I posted the following a week or so ago, and now realize that recent events have me stuck in my memories. But that is ok, this will pass, the wounds will close again and the past will get packaged back up and put away till the next triggering event. I am sorry that people are injured and murdered by the very ones that they love the most. One day soon that will change, and no one will ever suffer again. Hold on to that thought! (Yes! I will!)
At 9 years old, I would draw horses. Endlessly, horses. I dreamed all day that I was riding. On a car ride I could see myself, astride my paint pony Gypsy, galloping alongside the car. Clearing fences, logs…even buildings! But after a while the dreams stopped, after being abused by the old man who owned the riding stable. He let us ride for free in exchange for work…but it became a different kind of bargain as time went on.
Those experiences caused me to retreat inward, my art becoming my secret language, the only release valve I had for all the agony inside. My secret language. I tried to share it with my Mom, who waved me away with a “That’s nice dear, now be quiet…my show is on.” Or her other favorite response to my art, “Why don’t you paint something ‘nice’ Susie…like flowers instead of monsters…” And Dad? Well, he thought he was as good as the “old masters” because of two small oils he had done in college; portraits with oil so thick as to be impasto on little 8 x 10 boards. So his critique was that going to art school wasn’t a “realistic” pursuit for a girl. (Even in my 50’s while being his full time caregiver as he declined with dementia, he would tell others in the galleries that his brother painted the works I was showing! Too funny!) My Grandma would ask why I didn’t paint greeting cards for Hallmark, and sent me for sewing lessons… SIGH…
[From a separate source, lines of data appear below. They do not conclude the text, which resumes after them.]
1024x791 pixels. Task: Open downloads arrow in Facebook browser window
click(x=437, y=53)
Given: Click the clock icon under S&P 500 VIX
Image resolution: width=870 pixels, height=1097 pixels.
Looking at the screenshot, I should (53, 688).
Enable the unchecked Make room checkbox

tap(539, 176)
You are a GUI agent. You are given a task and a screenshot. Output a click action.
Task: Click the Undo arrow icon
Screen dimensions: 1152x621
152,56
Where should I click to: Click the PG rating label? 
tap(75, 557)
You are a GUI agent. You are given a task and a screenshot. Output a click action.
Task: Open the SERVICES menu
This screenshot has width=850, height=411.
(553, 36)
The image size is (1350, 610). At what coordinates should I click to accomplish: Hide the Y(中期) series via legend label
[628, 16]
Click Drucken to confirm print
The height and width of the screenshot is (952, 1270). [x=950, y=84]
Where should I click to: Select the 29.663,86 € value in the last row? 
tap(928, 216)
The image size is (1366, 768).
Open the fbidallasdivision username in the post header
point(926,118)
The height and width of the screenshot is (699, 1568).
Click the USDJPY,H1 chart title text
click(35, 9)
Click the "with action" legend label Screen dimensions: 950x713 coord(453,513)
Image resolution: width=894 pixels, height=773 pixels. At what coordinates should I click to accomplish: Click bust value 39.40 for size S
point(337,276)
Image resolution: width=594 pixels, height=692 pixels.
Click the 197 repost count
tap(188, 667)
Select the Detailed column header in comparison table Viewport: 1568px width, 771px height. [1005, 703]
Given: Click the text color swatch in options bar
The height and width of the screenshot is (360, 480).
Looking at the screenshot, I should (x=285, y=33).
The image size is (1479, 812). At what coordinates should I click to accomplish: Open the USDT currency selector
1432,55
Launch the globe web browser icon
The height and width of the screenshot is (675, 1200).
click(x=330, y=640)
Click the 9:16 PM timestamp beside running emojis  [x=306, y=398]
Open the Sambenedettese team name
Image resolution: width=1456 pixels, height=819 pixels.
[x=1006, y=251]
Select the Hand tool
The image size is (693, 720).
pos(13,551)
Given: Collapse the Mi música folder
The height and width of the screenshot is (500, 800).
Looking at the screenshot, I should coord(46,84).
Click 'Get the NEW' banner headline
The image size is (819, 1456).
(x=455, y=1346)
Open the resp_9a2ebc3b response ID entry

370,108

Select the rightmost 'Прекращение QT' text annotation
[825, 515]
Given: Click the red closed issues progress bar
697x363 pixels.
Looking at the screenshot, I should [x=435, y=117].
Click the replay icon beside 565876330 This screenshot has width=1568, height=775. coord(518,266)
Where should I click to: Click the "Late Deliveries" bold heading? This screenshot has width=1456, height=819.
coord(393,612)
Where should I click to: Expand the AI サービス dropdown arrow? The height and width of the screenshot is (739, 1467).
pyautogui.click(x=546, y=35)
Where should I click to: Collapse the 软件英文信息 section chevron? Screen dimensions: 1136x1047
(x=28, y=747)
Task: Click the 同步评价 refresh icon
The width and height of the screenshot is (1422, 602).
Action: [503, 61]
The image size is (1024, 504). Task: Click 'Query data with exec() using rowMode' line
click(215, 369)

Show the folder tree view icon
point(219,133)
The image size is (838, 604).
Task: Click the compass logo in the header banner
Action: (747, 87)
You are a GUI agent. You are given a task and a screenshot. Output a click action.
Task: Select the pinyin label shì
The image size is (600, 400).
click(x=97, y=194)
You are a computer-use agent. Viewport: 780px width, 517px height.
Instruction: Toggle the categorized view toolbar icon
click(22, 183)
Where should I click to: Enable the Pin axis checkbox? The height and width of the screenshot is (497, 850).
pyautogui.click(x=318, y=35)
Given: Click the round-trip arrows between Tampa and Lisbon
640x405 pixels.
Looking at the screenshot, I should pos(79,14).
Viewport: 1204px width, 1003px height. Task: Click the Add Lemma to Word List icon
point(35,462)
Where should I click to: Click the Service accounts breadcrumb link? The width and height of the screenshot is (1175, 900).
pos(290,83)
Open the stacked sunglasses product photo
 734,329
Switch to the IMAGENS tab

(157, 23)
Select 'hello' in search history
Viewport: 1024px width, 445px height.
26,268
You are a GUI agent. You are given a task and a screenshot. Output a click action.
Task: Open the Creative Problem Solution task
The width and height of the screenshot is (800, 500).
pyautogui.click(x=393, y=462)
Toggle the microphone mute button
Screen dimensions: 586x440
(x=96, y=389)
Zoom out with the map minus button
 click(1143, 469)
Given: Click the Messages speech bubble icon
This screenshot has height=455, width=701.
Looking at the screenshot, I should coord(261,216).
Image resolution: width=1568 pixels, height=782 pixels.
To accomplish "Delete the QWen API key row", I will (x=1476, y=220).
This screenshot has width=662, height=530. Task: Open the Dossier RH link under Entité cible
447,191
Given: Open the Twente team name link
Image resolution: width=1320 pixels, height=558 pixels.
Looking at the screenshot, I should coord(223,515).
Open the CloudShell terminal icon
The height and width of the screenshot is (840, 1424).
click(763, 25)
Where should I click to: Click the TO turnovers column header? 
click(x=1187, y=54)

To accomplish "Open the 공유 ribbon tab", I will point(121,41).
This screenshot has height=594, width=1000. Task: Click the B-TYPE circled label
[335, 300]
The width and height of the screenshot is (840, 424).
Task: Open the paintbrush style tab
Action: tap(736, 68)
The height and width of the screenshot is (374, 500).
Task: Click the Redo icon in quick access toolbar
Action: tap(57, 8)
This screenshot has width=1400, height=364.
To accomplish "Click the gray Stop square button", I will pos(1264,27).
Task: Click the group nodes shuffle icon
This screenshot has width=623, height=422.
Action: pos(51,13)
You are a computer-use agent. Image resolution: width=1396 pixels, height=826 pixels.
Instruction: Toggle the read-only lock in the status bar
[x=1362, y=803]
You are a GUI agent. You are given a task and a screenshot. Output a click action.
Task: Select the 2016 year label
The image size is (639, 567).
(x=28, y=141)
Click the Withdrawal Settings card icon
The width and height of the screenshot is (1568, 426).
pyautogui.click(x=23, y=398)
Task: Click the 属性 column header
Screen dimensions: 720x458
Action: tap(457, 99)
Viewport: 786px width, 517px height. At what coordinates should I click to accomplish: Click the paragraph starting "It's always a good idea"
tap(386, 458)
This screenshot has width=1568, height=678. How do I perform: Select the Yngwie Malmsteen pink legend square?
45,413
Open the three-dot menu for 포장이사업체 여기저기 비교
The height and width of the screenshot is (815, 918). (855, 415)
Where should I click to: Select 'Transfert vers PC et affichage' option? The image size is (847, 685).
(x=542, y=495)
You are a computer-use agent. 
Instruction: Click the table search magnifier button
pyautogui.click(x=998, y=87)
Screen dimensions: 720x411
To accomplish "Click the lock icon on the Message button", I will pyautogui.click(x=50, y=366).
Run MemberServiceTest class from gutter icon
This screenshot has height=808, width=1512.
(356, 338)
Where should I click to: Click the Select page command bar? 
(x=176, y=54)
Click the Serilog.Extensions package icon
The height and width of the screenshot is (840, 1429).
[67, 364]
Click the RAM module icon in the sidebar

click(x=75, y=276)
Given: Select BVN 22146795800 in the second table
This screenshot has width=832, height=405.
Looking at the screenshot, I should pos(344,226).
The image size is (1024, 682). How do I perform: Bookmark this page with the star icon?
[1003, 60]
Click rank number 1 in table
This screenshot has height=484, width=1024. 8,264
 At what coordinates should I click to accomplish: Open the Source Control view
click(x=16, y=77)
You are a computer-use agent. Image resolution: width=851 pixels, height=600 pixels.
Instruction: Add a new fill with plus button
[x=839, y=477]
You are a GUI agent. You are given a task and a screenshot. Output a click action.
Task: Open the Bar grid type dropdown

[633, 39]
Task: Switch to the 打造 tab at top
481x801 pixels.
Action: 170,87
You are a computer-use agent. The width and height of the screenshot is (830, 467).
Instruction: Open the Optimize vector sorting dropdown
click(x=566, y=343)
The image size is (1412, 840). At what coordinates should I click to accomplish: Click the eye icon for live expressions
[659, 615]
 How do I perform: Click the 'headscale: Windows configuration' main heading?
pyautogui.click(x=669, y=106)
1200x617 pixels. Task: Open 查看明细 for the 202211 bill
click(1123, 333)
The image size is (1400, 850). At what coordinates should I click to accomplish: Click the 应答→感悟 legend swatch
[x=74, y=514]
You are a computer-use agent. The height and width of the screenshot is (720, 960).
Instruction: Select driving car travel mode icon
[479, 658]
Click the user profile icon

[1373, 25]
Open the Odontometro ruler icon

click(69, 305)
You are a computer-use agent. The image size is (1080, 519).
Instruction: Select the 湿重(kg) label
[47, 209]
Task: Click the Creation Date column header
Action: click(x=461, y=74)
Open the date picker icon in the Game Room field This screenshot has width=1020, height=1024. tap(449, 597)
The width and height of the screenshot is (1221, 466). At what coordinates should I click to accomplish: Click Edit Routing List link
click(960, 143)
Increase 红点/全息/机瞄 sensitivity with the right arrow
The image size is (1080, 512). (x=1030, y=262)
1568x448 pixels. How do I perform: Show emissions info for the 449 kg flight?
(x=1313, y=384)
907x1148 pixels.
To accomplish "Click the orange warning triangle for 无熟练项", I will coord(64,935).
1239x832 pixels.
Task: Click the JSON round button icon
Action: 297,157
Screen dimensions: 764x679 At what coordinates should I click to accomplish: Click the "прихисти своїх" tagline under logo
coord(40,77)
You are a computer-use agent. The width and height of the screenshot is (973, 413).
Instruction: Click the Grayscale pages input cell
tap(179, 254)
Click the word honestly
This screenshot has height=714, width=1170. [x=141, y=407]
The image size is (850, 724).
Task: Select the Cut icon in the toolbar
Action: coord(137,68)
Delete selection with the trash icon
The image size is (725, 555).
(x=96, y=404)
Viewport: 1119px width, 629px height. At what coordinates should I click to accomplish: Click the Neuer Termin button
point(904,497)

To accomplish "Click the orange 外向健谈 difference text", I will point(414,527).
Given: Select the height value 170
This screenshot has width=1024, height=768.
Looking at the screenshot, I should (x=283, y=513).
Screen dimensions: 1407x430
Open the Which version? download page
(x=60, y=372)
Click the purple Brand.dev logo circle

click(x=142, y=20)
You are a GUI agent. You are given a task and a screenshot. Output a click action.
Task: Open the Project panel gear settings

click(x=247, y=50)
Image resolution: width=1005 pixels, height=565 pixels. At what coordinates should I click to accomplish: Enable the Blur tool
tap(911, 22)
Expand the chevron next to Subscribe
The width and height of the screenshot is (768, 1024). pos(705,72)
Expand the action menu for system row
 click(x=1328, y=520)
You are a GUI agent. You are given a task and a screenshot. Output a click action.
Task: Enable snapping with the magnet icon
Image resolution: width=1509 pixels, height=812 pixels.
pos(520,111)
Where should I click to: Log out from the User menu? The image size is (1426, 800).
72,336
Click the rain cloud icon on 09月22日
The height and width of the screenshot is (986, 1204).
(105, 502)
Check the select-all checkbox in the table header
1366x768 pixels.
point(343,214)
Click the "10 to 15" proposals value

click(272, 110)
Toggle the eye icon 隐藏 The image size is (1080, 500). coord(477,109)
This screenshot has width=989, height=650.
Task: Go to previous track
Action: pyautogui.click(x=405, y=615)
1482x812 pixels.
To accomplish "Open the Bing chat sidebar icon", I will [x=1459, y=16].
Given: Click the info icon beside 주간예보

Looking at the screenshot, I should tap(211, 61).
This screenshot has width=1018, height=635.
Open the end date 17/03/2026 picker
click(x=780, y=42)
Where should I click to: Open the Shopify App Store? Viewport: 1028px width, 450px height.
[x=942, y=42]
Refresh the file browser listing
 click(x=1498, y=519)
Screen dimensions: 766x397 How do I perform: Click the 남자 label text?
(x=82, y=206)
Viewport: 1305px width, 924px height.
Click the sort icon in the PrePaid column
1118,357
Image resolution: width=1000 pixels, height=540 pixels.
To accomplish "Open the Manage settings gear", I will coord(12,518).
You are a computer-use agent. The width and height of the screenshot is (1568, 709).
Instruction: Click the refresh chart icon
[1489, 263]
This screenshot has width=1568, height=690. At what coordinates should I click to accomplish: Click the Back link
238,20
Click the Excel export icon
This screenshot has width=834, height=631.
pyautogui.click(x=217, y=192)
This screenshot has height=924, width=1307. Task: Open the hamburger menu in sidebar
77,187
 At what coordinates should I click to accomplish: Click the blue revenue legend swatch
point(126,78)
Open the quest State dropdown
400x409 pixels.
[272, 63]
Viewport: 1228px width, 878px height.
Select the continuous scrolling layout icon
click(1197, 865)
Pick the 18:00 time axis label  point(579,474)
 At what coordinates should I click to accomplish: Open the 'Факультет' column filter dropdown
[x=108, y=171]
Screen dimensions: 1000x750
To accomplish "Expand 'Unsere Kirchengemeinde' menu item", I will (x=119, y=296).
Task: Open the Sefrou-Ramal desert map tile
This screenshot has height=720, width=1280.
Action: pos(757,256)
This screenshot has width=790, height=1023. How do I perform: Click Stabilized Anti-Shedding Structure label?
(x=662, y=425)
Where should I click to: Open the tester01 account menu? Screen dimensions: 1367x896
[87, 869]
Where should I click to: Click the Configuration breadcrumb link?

I hid my artwork after a while. My monsters were not going to stand for such ridicule by a family who never bothered to notice anything else about me! And classmates? HA! All they wanted to do was call me weird and copy my answers or ideas…so I hid my art, and myself- behind pot smoke and loud rock, crazy Ozzy makeup and blue-black hair. And lots and lots of self-hate, and hate for authority, preppies, parents and disco to boot!
Along with the dope smoking were psychedelics: Now my art could really soar. Even dropping blotter acid while going to class was not unheard of. Bursting out in maniacal laughter in my Chemistry class got me banned for life from that teacher, who I’m sure bad his turn experimenting with LSD in his own school days… The art I was turning out fascinated my friends who would stare for hours at my drawings, flipping out at all the images hidden therein. And as time went on I was hidden in them also.
After years of lonely trails, finally clean and sober, properly diagnosed as bipolar I now recognize the reasons why I still hide these haunted self portraits in so many of my works. The lifetime of abuse in all it’s forms has ended, and I have allowed myself to come out of the shadows in so many ways. But the flashbacks still come, and the pain must have an outlet so that it can’t devour me anymore.